Start of Block

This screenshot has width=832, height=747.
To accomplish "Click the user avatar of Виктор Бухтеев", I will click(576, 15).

End of Block
Start of Block

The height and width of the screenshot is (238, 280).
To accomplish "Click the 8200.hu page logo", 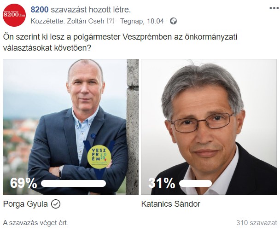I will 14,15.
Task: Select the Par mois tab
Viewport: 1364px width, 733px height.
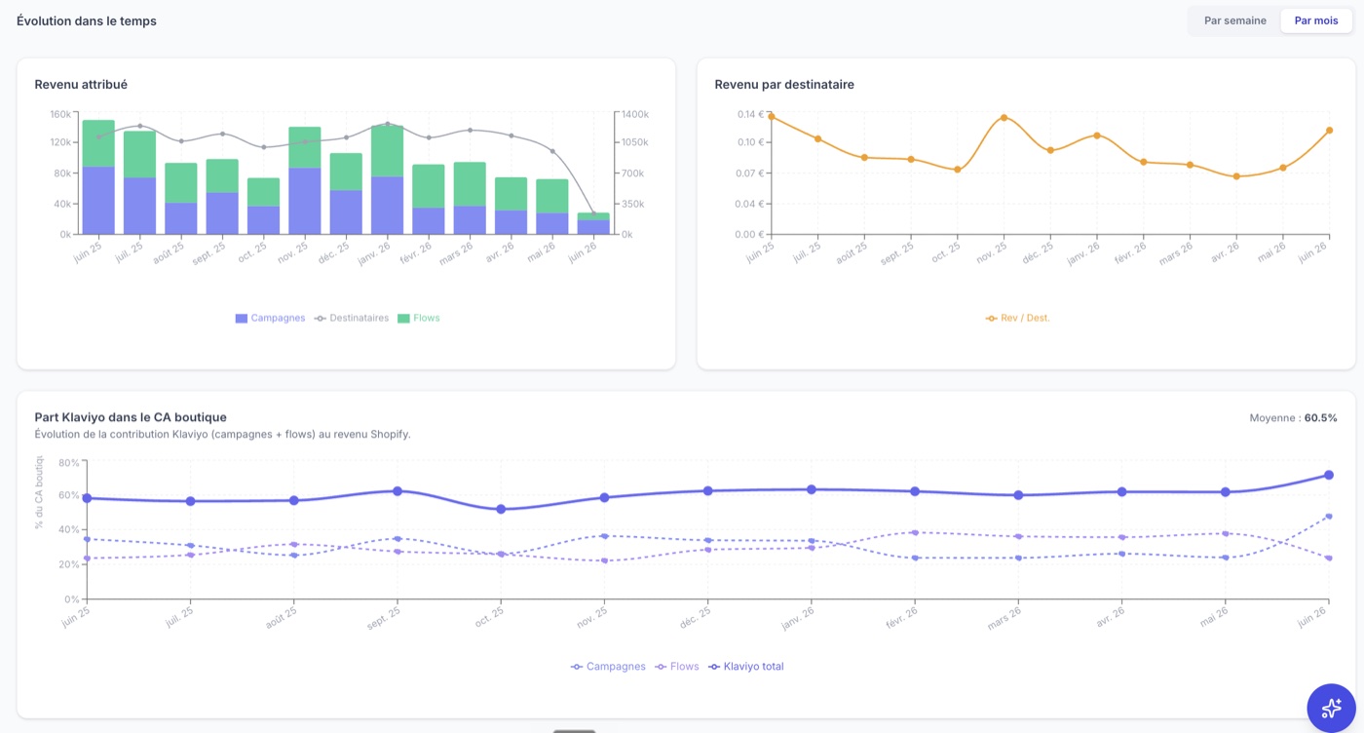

End of Block

§ **What is needed**: Working through the records, copy each line in which the word "screenshot" appears.

§ **Result for this task**:
This screenshot has width=832, height=747.
The height and width of the screenshot is (238, 280).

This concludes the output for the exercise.